Bronte talks about the realities of poor working women and does great work of giving sad, awkward brunettes a true heroin, but then you get Bertha, a mentally ill woman who has been put into a horrific situation by her husband.

And the book goes, "Jane, what am I" Responsible for actually getting to know the woman I'm gonna marry" This is the 19th century.

She's lucky, I'm rich and white."

That's why she even gets to live in an attic of a mansion.

She could just be living in the attic of a townhouse.

That would be tragic.

In perhaps one of the most famous lines from the novel, Jane thinking, Mr. Rochester is gonna marry a woman of society cries out to her star crossed lover.

"Do you think because I am poor, obscure, plain and little.

I am soulless and heartless?

You are wrong.

I have as much soul as you and full as much heart.

It is my spirit that addresses your spirit just as if both had pastored the grave.

And we stood at God's feet equal as we are."

"Jane Eyre" the novels plead to the humanity of women of the lower station is both its greatest staying power and one of its most glaring weaknesses in how it manages to advocate for acceptance while still creating an other in Bertha who is not extended the same sort of compassion.

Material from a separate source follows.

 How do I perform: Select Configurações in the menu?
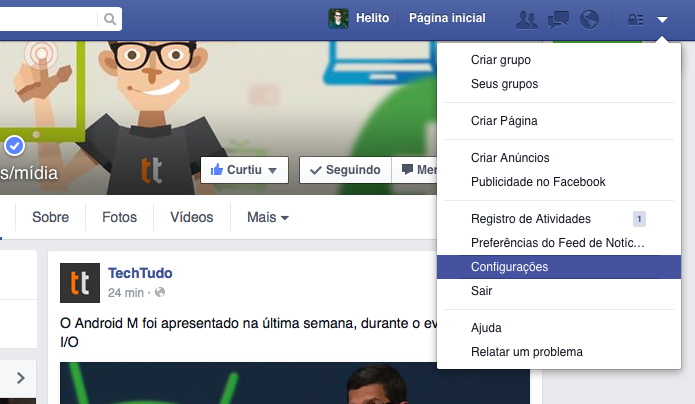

In many ways Bertha is a foil to Helen Burns, Jane's childhood friend who dies young and is a perfect Christian.

Bertha is all of the women that were seen as impure, impure in their race, impure in their mental health and dangerous because of both.

It is racist and ableist Victorian BS.

And it has made Bertha a legend and her burning Rochester's house is one of literature's best good for her moments.

And really all this is over a man who literally dresses in racist drag so he can manipulate two women in hopes of making Jane jealous?

Justice for Bertha and honestly good for Jane for at least waiting until she secured her own bag to get her Byronic husband, because sadly viewer, she married him.